QUASi stellAR objectS better know as quasar are categorized within  a class of galaxies named active galactic nuclei (AGN).  A galaxy is classified as an AGN due to that fact that their nucleus produces more radiation then the rest of the galaxy.  It is now widely accept among the astrophysical community that there is a super massive blackhole at the center of an AGN.

When observing quasars it appears as a point source (like a star), however enough energy is radiating that it has to be a galaxy and not a star.  Even more impressively quasars give off more energy then 100 galaxies combined!!!  To put things into perspective, one quasar can give off energy one trillion times the amount of our sun!  Quasars are at relatively high redshift in comparison to other classes of AGN.

Main Goals:

   1. Looking to find quasar candidates within dark matter overdensitities, by using weak gravitational lensing method .
   2. Using the KX method to identify the quasar candidates.
   3. Prepare a power point presentation for CTIO on March 19, 2004 and a poster for American Astronomical Society in January  2005.
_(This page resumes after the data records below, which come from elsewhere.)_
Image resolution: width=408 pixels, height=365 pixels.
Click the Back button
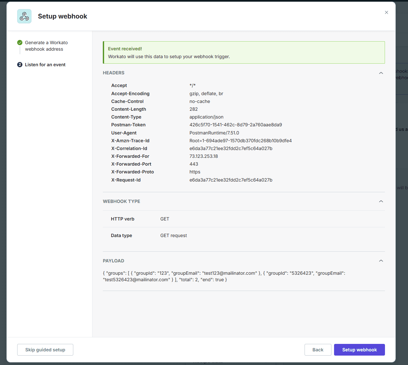(318, 350)
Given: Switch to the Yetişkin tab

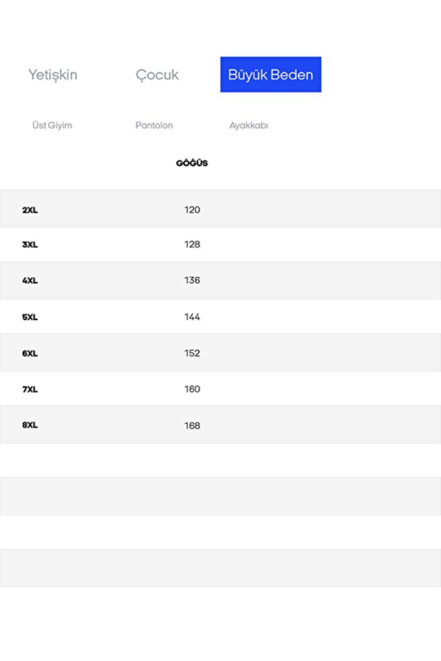Looking at the screenshot, I should [x=53, y=75].
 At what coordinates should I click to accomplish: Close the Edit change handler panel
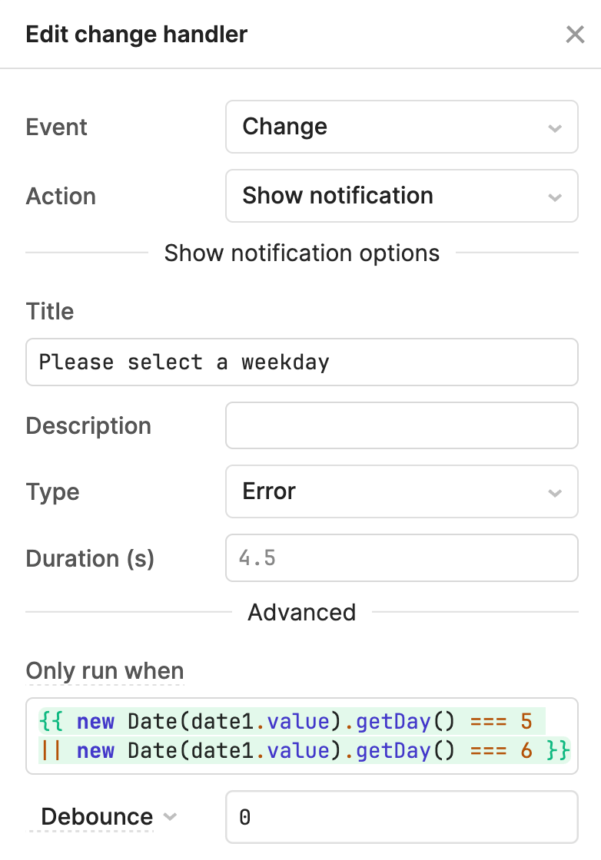point(575,35)
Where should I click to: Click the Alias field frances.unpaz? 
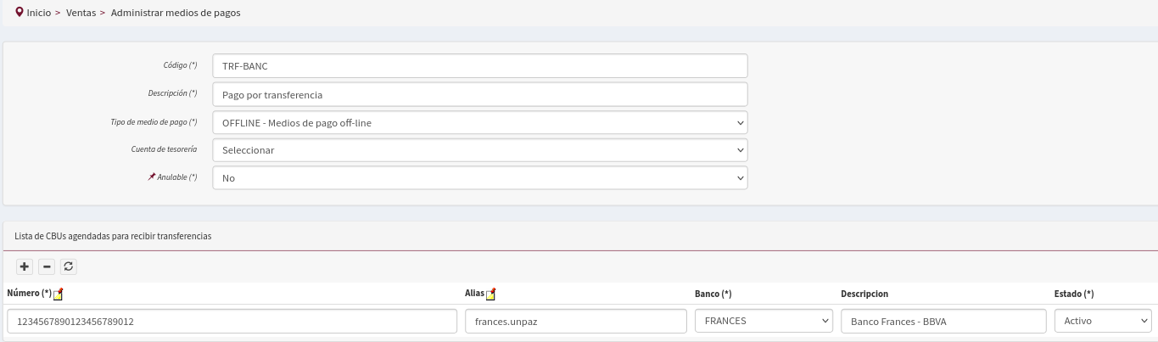(576, 322)
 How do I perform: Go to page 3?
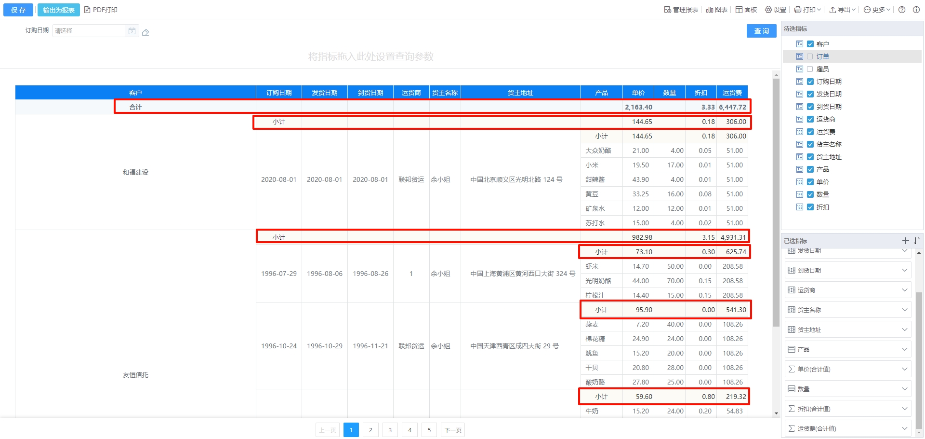[x=390, y=430]
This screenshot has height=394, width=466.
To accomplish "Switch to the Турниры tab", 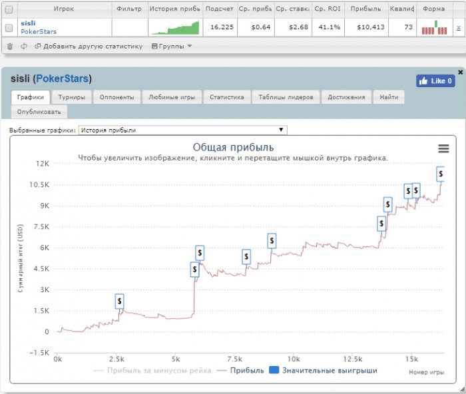I will point(71,97).
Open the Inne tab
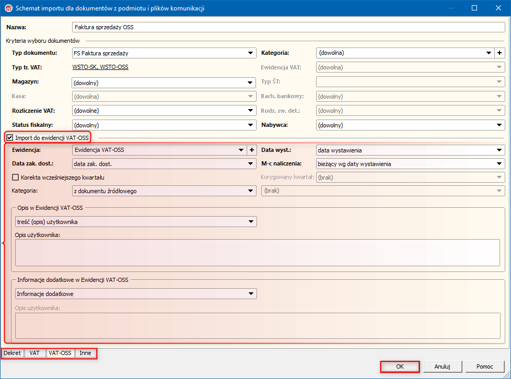 pos(85,353)
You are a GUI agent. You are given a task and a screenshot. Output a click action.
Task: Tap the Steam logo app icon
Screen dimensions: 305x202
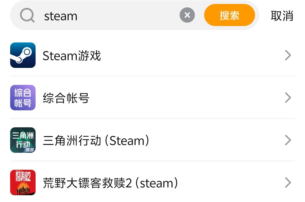click(x=23, y=55)
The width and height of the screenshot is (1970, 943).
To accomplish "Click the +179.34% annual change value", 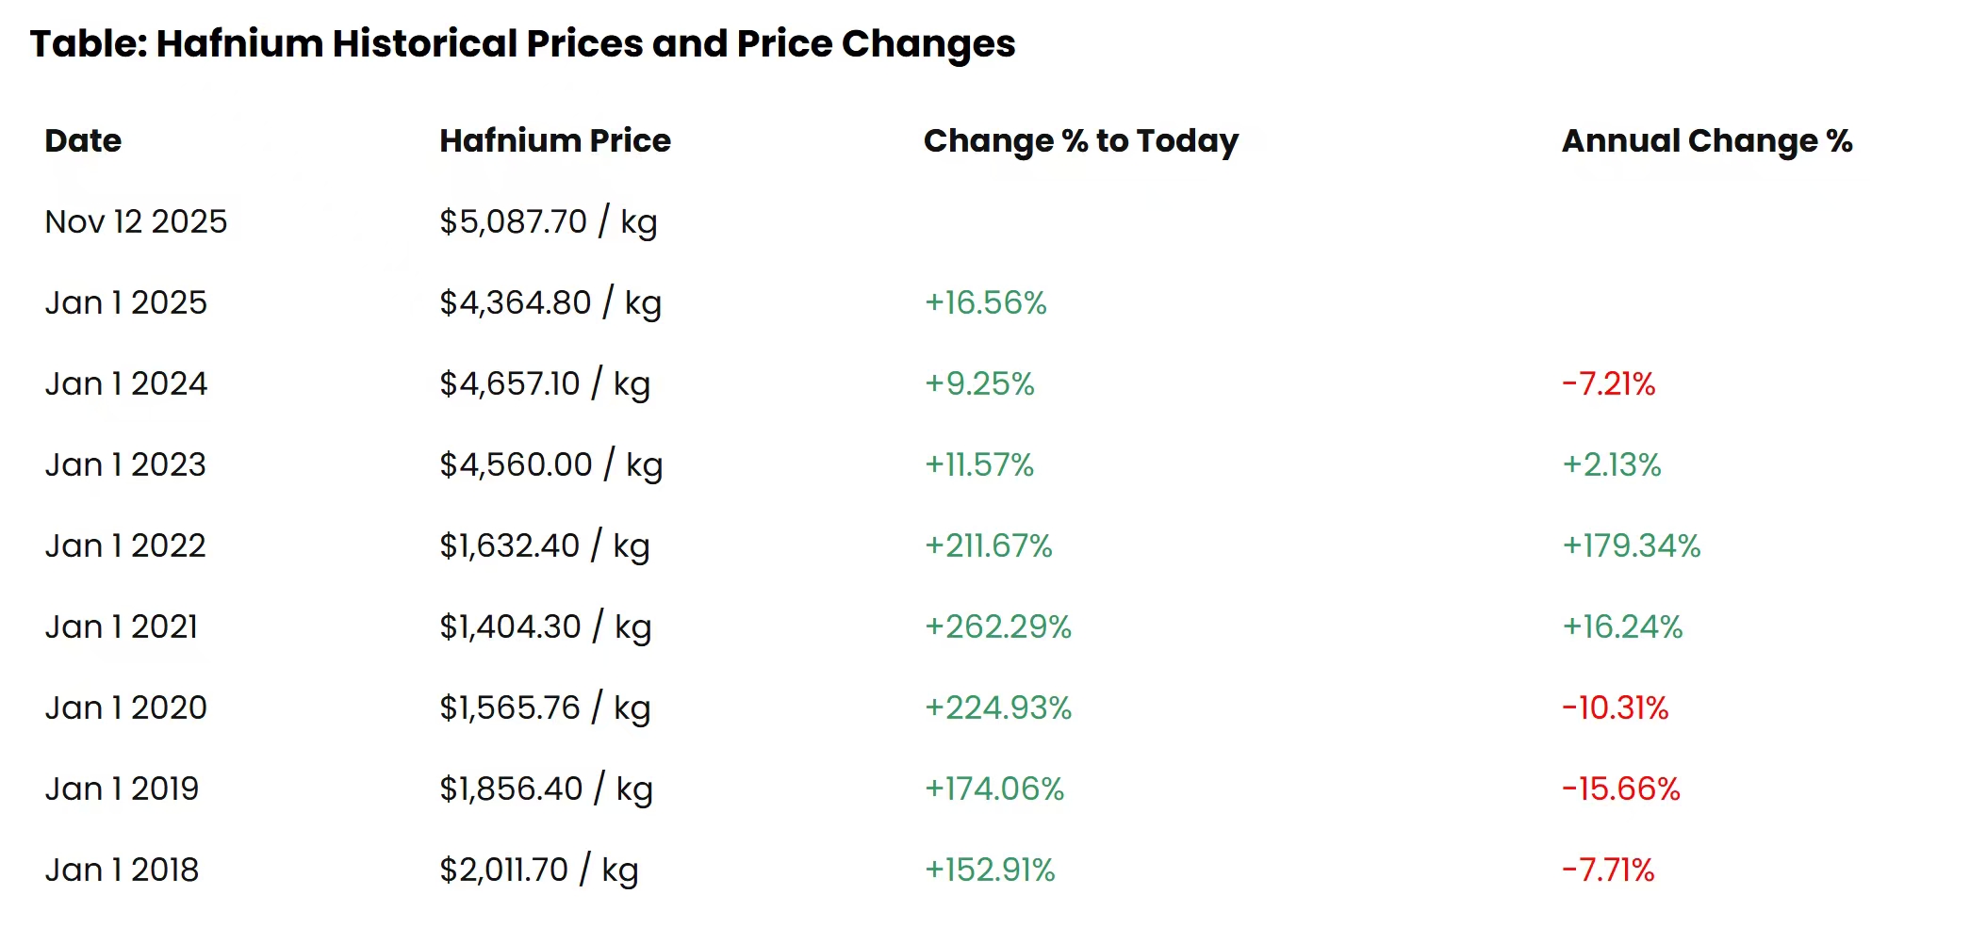I will [1631, 546].
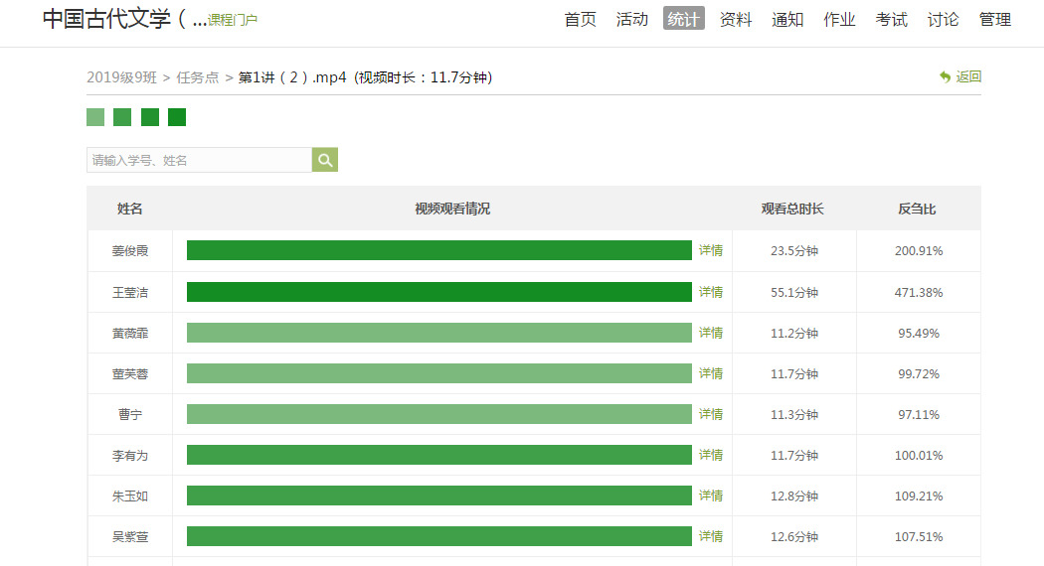Click the 任务点 breadcrumb link
Screen dimensions: 1044x566
(x=198, y=77)
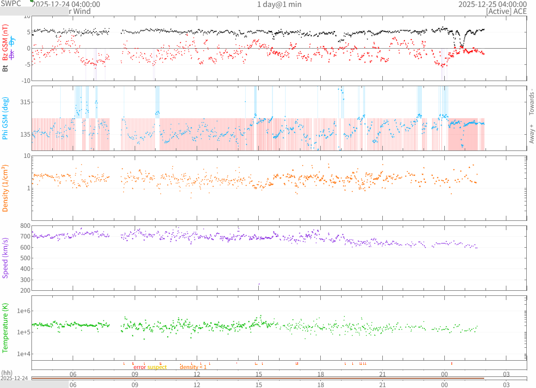The width and height of the screenshot is (536, 388).
Task: Open the '1 day@1 min' time span selector
Action: (x=279, y=4)
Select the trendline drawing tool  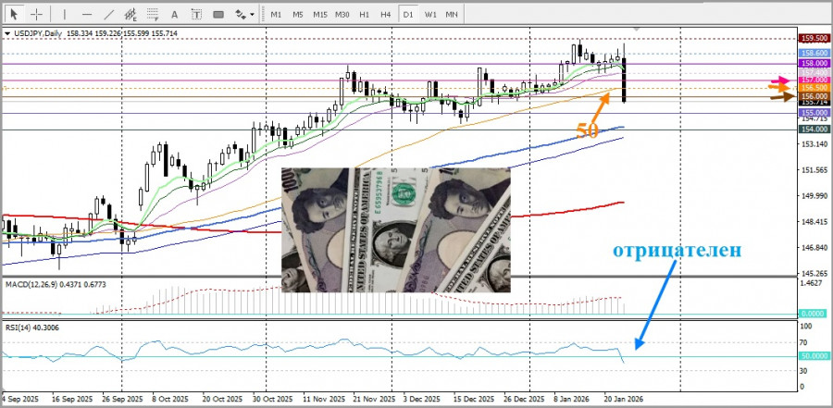point(108,14)
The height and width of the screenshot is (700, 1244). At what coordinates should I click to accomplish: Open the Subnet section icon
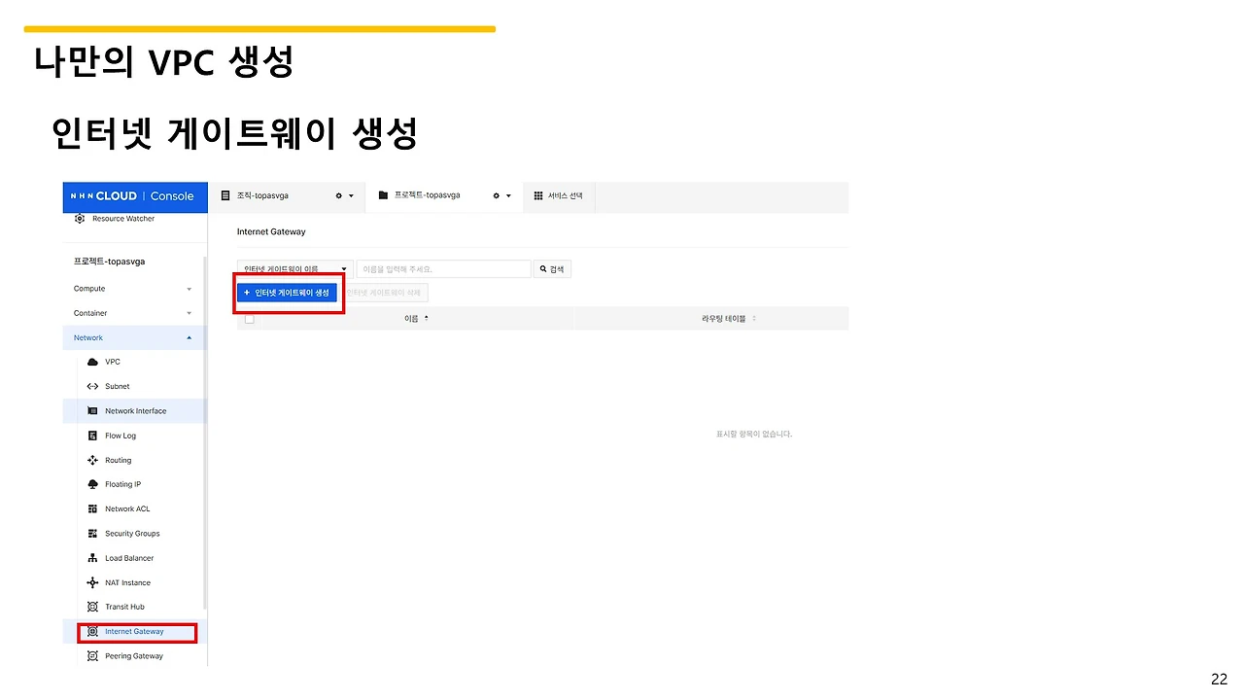93,386
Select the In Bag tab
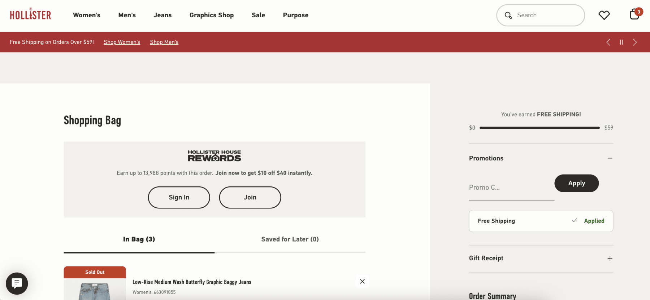Image resolution: width=650 pixels, height=300 pixels. (139, 239)
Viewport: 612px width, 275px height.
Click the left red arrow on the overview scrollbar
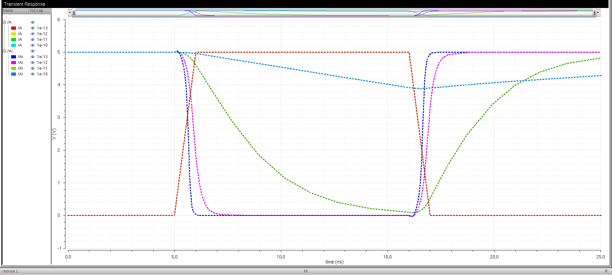(70, 12)
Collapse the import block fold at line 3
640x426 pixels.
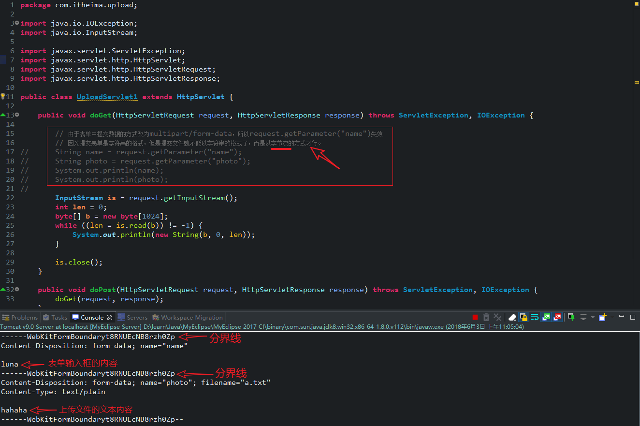pos(17,23)
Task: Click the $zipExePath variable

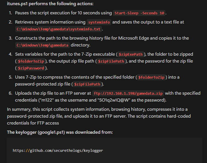Action: pos(131,54)
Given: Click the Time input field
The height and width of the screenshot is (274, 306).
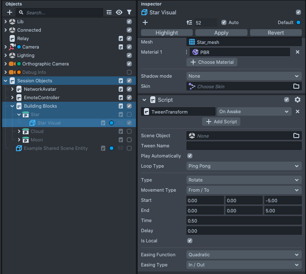Looking at the screenshot, I should [x=244, y=220].
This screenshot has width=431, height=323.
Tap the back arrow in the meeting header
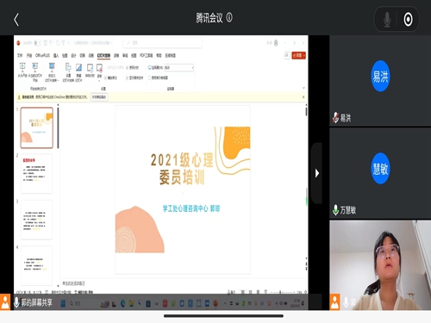(x=16, y=20)
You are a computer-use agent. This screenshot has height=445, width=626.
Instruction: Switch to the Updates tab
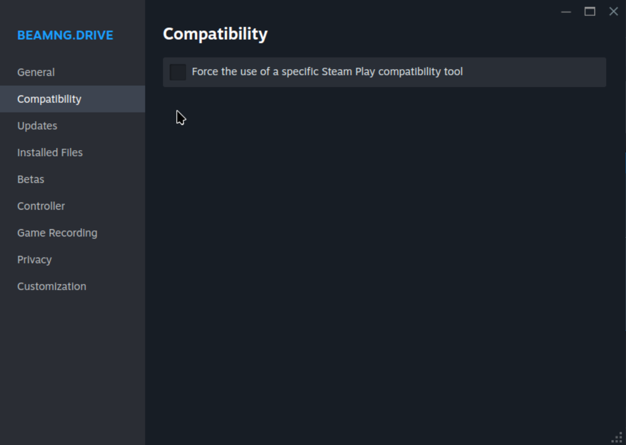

While working at the CTIO REU program, the main goal of my research here is to identify quasar candidates within an ten arcminute field.  In order to achieve this goal there are several steps I had to take.  First off I had to gain an understand of how the field was chosen. Secondly, understand how weak gravitational lensing was used to find the mass overdensity.   The mass overdensities were identified by the Deep Lens Survey.  Then learn about the KX method, which the technique that I am using to identify quasar candidates within the mass overdensity.  Finally, learn how to plot the data IDL to produce the graphs so I can easily identify the candidates.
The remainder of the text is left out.